Elphinstone does a better job of complicating matters via setting and especially through the choice of religion. It is made clear early on that Mark is conflicted at times with his religions pacifism, and even before he leaves for Canada we learn of several times where he mentally or actually failed to hold up to the standard of peace set by his community. His journey, set as it is in a time of war, will further confuse him, forcing him to choose again and again whether to hold steady to the Quaker path. In the end, he must decide just who he is. This conflict, as mentioned, is set up early in the book, and is a constant source of tension throughout. It is also nicely paralleled by other elements in the book: the physical setting, a border in the midst of deciding what it is or who it belongs to; two countries deciding what their relationship will be; a multitude of cultures deciding how they will interact, a number of characters of mixed race; a number of characters who must decide to what and to whom their loyalties lie, etc. This sense of identity conflict is perhaps the best part of the book.
If it isn't the best part, the detailed setting surely is. Elphinstone does a masterful job of detailing life during this time and in this place and Mark's trips from settlement to settlement and camp to camp are languorous descriptions of the natural surroundings and the cultural ways of life of trappers, settlers, and Native Americans. I have to admit that at times I found the detail a bit too overdone, not in any given section but overall. Whereas each section was wonderfully written and each area wonderfully evoked, the book did slow down by the middle to latter part and I found myself having to resist the temptation to skim. The book probably would have been better served losing 50-100 pages.
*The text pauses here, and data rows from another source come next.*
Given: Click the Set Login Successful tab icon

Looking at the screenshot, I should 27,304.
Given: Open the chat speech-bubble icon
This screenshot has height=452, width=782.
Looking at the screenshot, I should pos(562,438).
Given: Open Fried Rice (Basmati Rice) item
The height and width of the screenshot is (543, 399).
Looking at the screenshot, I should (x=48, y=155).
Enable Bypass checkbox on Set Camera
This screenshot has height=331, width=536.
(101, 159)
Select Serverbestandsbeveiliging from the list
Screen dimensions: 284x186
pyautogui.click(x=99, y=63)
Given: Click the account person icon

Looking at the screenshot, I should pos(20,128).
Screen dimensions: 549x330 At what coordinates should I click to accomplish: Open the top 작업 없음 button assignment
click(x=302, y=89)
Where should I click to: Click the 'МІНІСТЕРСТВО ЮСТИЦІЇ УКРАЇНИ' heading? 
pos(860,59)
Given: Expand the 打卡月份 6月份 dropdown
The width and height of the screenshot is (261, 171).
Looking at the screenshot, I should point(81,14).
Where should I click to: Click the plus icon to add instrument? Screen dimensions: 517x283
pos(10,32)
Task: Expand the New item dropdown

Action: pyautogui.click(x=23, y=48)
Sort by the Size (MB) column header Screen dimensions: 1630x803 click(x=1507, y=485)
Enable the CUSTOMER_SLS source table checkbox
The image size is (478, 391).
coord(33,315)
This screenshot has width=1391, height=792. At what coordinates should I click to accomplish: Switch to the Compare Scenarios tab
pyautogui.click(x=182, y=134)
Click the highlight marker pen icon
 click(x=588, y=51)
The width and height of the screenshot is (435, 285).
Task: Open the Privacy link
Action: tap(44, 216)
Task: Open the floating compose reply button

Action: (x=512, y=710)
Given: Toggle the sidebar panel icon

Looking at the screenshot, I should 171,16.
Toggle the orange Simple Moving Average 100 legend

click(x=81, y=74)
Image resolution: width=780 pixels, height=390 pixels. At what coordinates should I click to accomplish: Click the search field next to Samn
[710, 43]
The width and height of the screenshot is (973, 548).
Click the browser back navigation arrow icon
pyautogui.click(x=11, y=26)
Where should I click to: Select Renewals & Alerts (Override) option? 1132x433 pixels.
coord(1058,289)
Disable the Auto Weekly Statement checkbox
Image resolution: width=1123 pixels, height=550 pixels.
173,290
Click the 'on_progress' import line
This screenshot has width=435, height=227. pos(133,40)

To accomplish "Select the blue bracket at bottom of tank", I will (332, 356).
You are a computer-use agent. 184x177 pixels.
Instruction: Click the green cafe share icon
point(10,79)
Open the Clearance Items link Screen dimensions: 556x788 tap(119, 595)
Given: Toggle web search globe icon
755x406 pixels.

The very end is a bit anti-climatic but the resolution regarding Rachel was, without giving anything away, nicely and originally handled, avoiding cliche, sentimentalism, or predictability.
A leaner book, one that cut down a bit on some of the description and cut out or cut severely the older Mark sections (not to mention the journal's "discoverer") and the book would have rated a strong four. With the somewhat extraneous structure and the sometimes slow pacing, it drops down, though still recommended for its detail, its thematic structure, and the voice of its main character.